-- BEGIN Supplied entries --

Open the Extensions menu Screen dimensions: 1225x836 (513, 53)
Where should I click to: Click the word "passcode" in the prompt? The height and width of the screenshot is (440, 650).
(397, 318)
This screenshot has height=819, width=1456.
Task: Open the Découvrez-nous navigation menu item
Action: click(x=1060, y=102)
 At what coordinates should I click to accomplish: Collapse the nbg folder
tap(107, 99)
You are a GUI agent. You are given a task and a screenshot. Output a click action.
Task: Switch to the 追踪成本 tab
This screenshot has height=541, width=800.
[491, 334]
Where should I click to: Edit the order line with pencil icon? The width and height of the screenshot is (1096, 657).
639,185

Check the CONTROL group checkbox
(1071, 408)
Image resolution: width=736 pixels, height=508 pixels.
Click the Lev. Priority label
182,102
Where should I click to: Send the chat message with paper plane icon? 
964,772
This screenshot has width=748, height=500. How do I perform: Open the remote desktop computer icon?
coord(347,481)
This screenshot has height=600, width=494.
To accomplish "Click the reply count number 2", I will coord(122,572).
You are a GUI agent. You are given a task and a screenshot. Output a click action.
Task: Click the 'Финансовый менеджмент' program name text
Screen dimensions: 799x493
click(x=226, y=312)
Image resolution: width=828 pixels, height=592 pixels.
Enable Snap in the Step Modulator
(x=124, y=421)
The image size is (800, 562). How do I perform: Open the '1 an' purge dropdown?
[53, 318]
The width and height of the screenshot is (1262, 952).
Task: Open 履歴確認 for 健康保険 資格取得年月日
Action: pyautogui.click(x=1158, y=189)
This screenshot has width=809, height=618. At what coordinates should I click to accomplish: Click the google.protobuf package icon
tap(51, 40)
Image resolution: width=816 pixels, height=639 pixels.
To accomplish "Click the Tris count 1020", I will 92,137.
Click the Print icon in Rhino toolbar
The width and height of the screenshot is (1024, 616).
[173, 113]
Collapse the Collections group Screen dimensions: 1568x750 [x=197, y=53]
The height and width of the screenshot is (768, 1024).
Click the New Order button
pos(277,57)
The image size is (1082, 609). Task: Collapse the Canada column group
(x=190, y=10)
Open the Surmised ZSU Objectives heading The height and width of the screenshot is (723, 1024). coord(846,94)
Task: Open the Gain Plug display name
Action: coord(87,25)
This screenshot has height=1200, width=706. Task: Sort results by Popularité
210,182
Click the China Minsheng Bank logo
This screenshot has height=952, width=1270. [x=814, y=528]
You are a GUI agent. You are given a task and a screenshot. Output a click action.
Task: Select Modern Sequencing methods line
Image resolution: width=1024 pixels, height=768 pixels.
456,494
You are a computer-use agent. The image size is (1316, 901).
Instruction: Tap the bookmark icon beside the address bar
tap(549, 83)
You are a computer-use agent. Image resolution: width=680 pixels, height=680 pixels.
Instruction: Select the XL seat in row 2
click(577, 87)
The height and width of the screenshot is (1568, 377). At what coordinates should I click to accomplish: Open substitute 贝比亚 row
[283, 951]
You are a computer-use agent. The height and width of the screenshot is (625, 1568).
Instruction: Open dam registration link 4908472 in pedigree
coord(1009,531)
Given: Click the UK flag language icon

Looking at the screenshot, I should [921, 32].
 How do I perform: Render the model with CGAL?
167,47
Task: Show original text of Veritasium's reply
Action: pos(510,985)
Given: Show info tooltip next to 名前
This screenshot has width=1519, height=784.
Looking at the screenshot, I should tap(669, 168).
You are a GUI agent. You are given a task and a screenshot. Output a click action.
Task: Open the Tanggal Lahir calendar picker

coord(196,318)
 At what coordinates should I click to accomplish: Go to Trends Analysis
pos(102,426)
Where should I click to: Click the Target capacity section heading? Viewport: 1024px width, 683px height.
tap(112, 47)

-- END Supplied entries --

• [Exercise task] Lay out the stretch from the line containing "You are a computer-use agent. Image" through the line containing "coord(1009,531)" as a two-column CSV with the columns text and answer, one row per answer. Put each value in a single quoted field and replace line breaks with spaces.

• [Full response]
text,answer
"You are a computer-use agent. Image resolution: width=680 pixels, height=680 pixels. Instruction: Select the XL seat in row 2","click(577, 87)"
"The height and width of the screenshot is (1568, 377). At what coordinates should I click to accomplish: Open substitute 贝比亚 row","[283, 951]"
"You are a computer-use agent. The height and width of the screenshot is (625, 1568). Instruction: Open dam registration link 4908472 in pedigree","coord(1009,531)"